The much-trailed recruitment by Kirkland & Ellis of Linklaters’ City private equity team surely signals the high-water mark for the traditional buy-out lawyer, coming weeks after similar appointments at Weil Gotshal & Manges and Allen & Overy.
Who would have predicted years back that this breed of corporate lawyer, having emerged little noticed in the 1980s, would end up in such demand?
Even brushing aside rumours of gargantuan packages offered for the departing pair, Graham White and Raymond McKeeve, the US firm has clearly offered substantially more than either was earning in Linklaters’ partnership.
And what is the US firm getting for its largesse? The pair certainly bring a decent pedigree in the sector, as well as a proven track record of building up a practice largely from scratch after joining the magic circle firm from SJ Berwin back in 2001.
The practice mix also looks promising with the US firm having clients such as Bain Capital and CapVest that could do with more UK capability, while the pair are expected to bring a good chunk of work for names like CVC Capital Partners and the Tchenguiz brothers.
Sceptics note that Kirkland, despite its impeccable buy-out credentials, does not have the most internationally-minded client base, a factor underlined by the lack of a London office for Madison Dearborn. There is also a relative lack of debt capability, though with Kirk-land’s hunt for a senior leveraged buy-out partner well-advanced, that problem looks imminently solvable.
Back at Silk Street, the outlook is less promising. The episode has been a bruising affair for Linklaters and a pretty dismal attempt at integrating external talent, even for a firm unpractised in London at the art of the lateral hire. This lack of integration was emphasised by the development of a quality practice, but one that always looked — whatever the private equity deal league tables said — as too mid-market to cross over with Linklaters’ M&A machine.
As such, it is not so much that the departing pair did not click with the firm’s debt team (though true enough) as that they did not click with the firm at all. For their part, White and McKeeve were eager to get back to a firm where private equity is unambiguously central.
As one Linklaters partner comments: "I have a lot of time for Graham and Raymond, but they could be tough guys to work with."
Still, with five years’ investment in the sector and larger houses increasingly retaining multiple counsel, it is not back to square one. Linklaters is also glad that senior associate Richard Youle, a fellow SJ Berwin man and a name on many rivals’ hiring list, looks set to stay on having just been made up to the partnership.
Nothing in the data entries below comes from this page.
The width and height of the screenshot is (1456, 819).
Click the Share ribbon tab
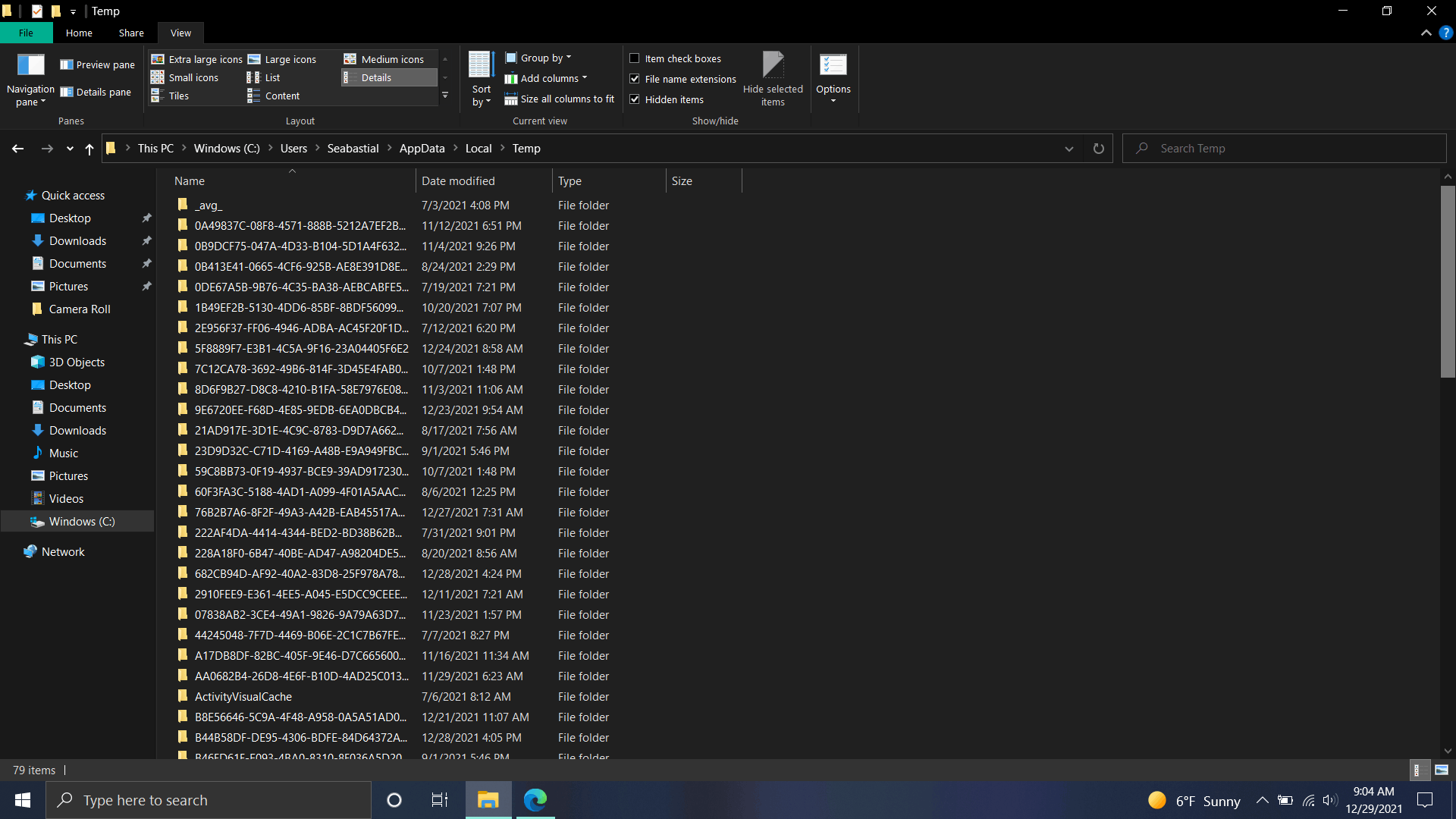(x=131, y=33)
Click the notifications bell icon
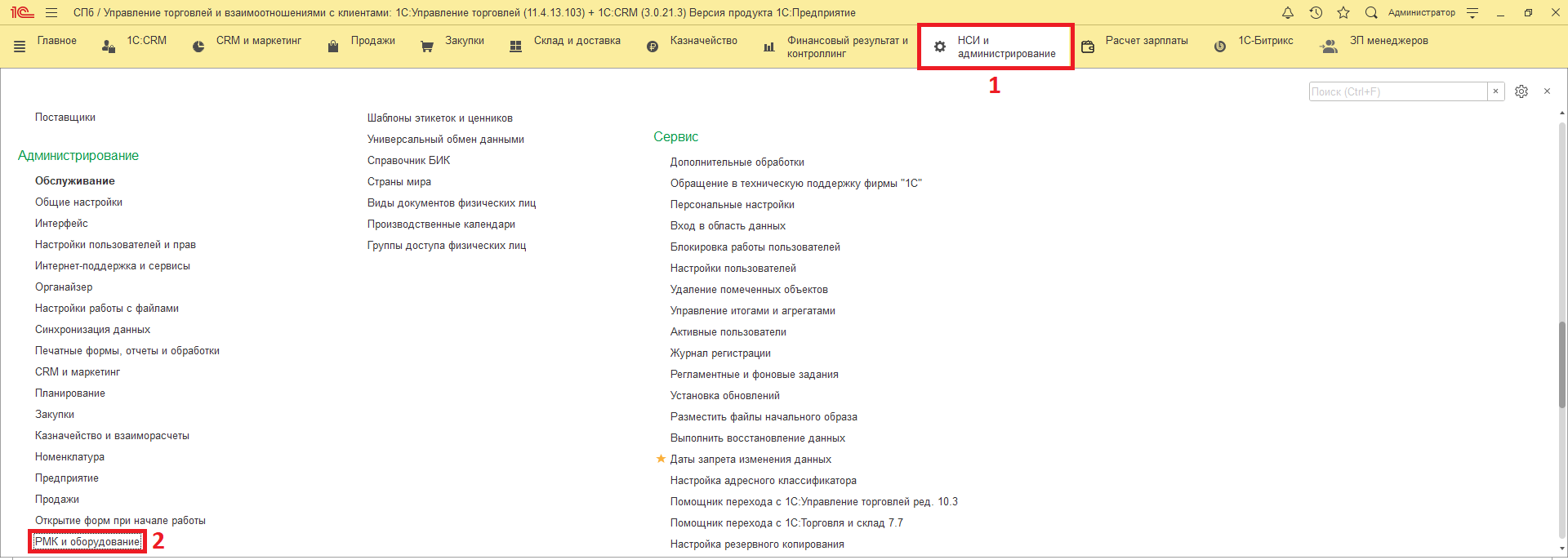Screen dimensions: 1568x560 coord(1288,12)
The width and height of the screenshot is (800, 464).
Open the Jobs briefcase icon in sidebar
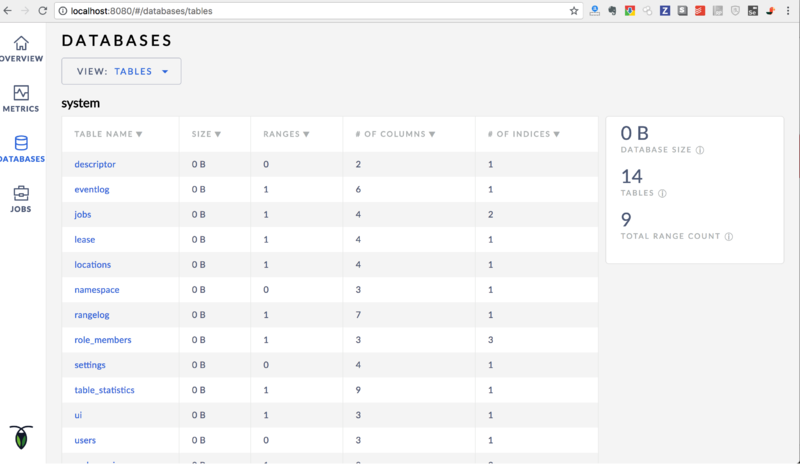point(21,194)
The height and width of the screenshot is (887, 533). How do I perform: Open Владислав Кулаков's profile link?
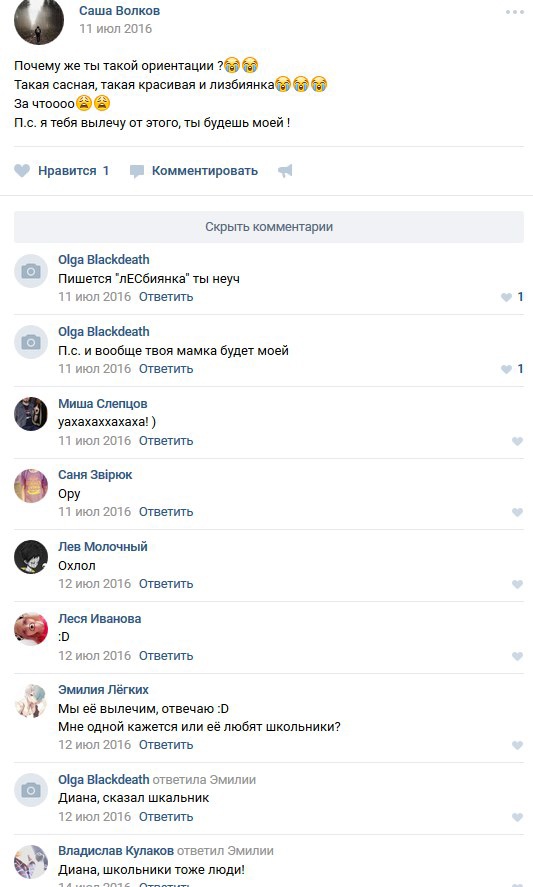click(116, 851)
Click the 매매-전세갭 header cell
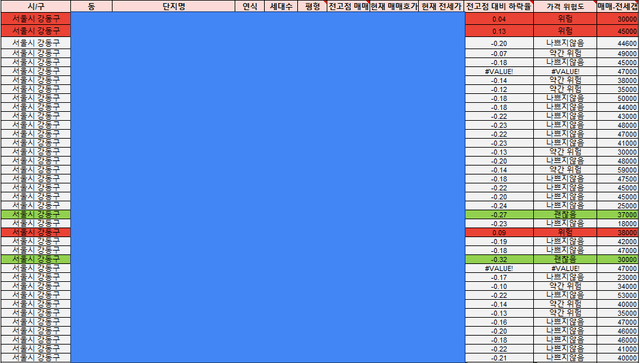This screenshot has height=363, width=640. (x=618, y=6)
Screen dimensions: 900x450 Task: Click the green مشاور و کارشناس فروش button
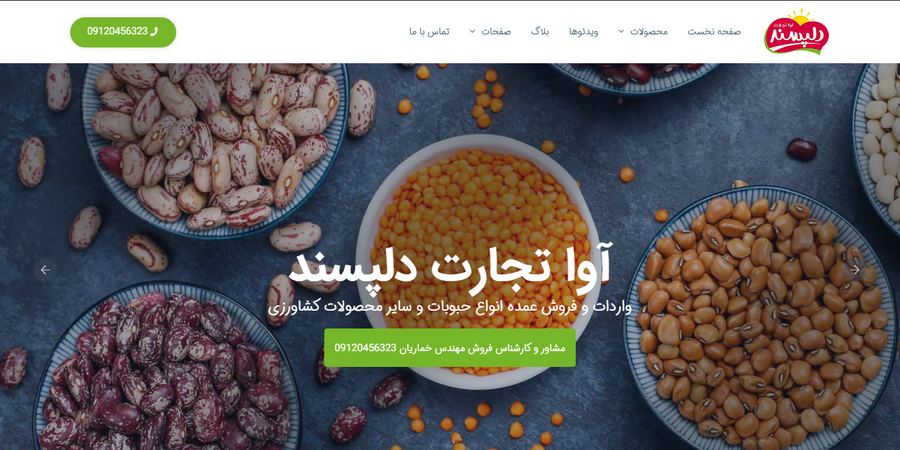pyautogui.click(x=449, y=348)
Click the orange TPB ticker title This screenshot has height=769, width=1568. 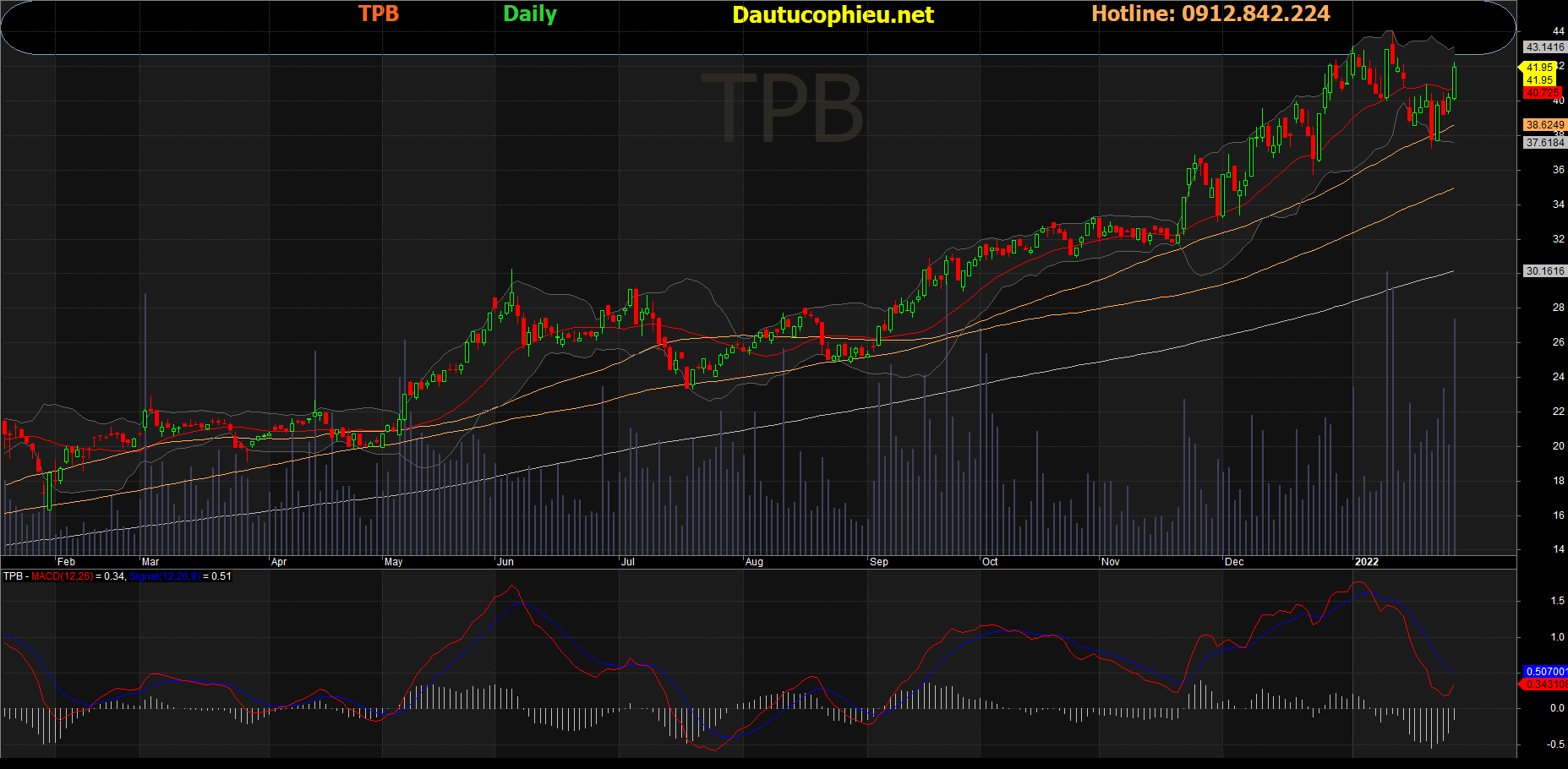378,14
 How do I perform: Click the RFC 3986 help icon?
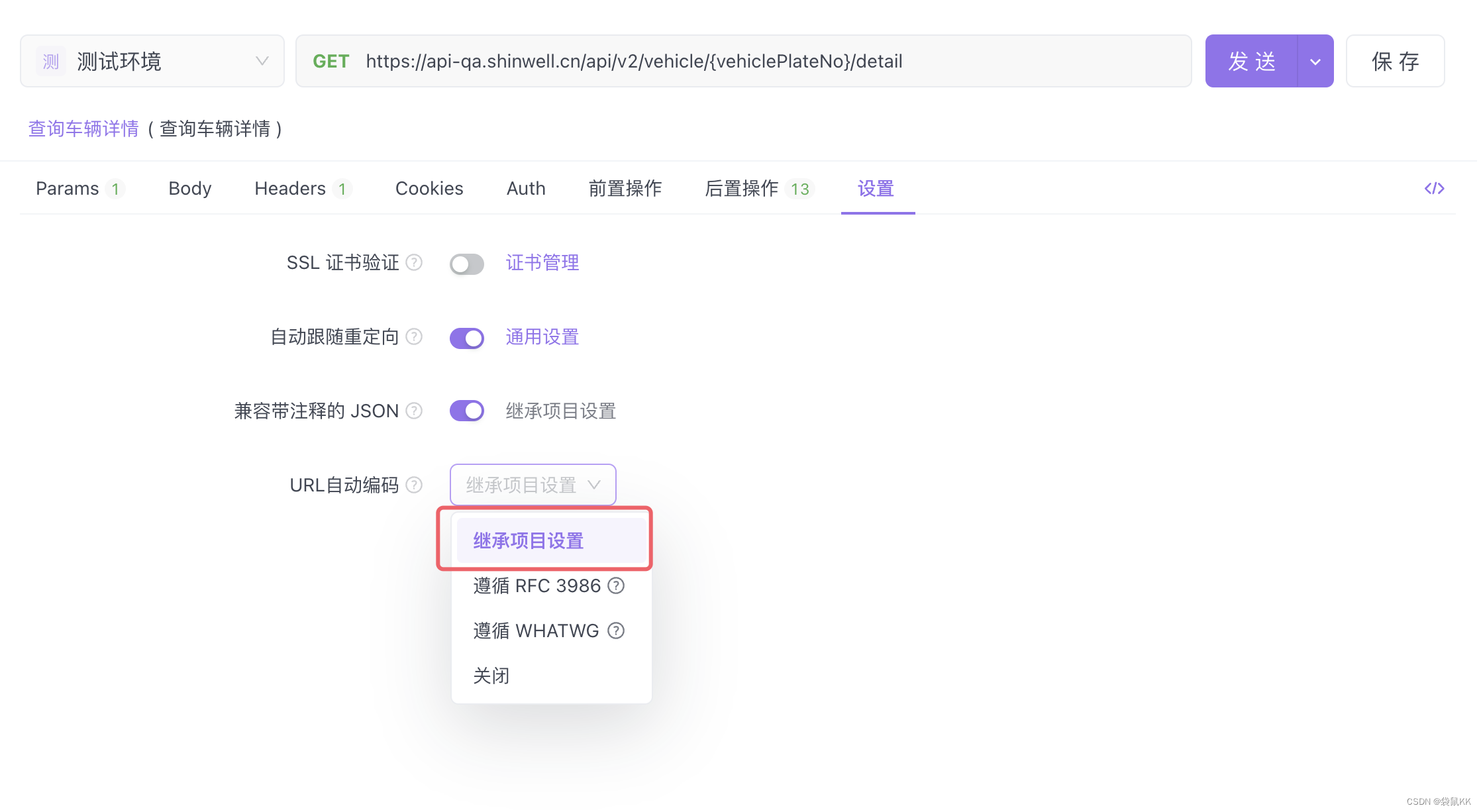[x=615, y=585]
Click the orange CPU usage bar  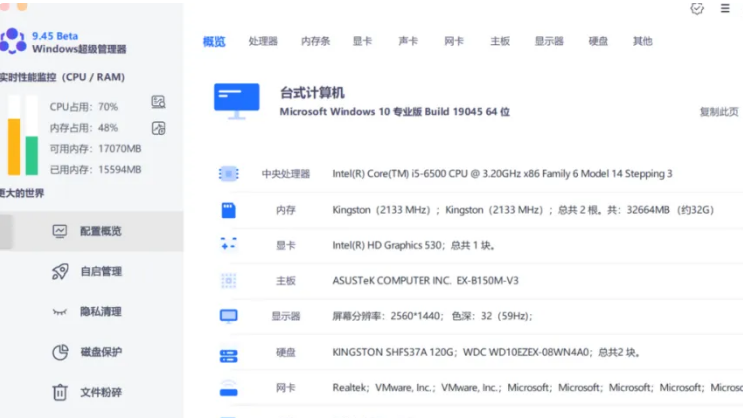pyautogui.click(x=14, y=147)
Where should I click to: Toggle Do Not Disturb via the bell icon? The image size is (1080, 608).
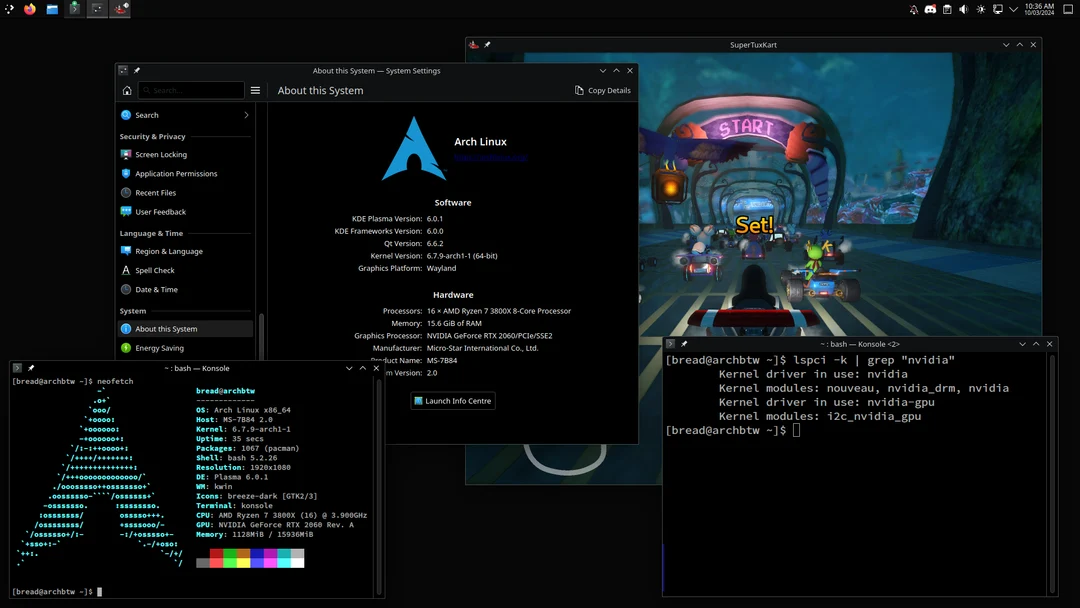(914, 9)
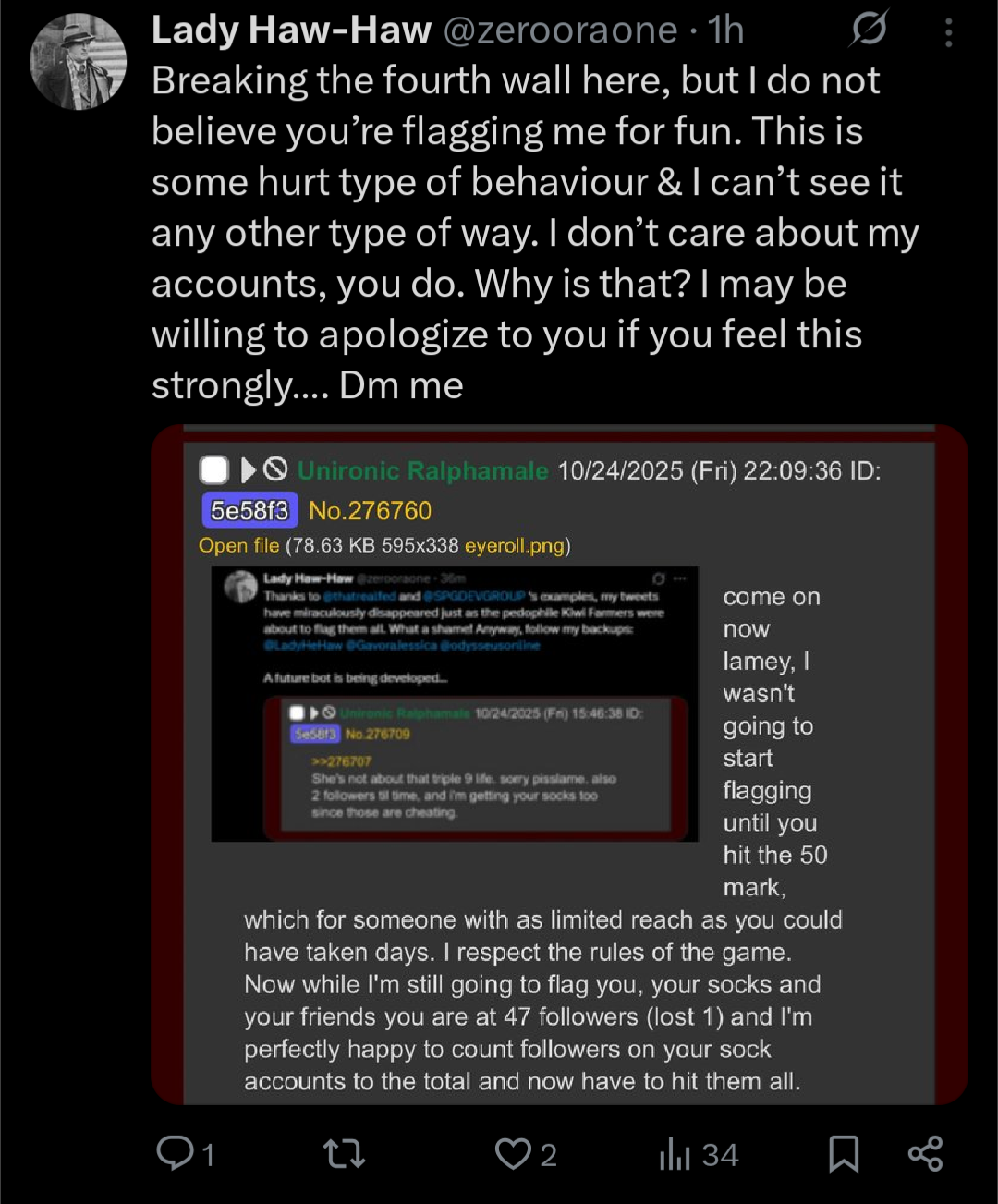View tweet analytics bar chart icon

coord(675,1154)
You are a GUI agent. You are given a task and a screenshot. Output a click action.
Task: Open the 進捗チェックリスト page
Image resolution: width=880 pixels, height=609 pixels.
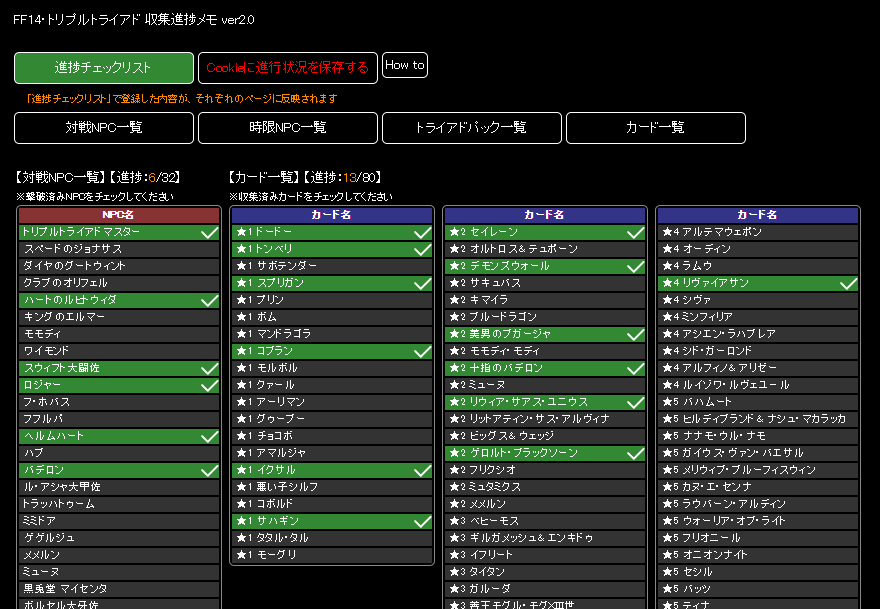(x=103, y=67)
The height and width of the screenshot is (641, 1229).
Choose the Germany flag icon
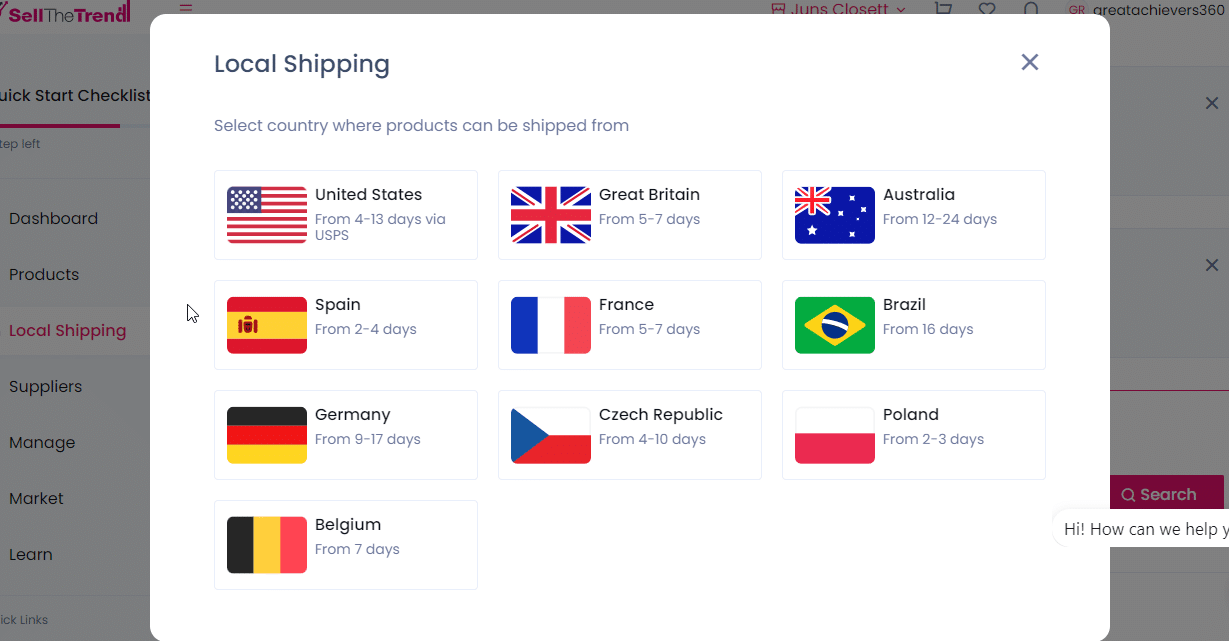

But the key issue will be whether its current strategy under new practice head Charlie Jacobs is convincingly executed. Jacobs’ contention that public M&A and private equity are converging is uncontroversial, given the role of buy-out money in bids for FTSE 100 targets such as ITV and BAA.
And the logic of bringing private equity experience firmly within the M&A team not only plays to Linklaters’ strengths, it is in many ways the future of the industry. Indeed, it is the model that has worked spectacularly for Freshfields Bruckhaus Deringer.
But much time has been lost. If Linklaters is not ready to really put private equity at the heart of its business, it should just save itself a lot of bother.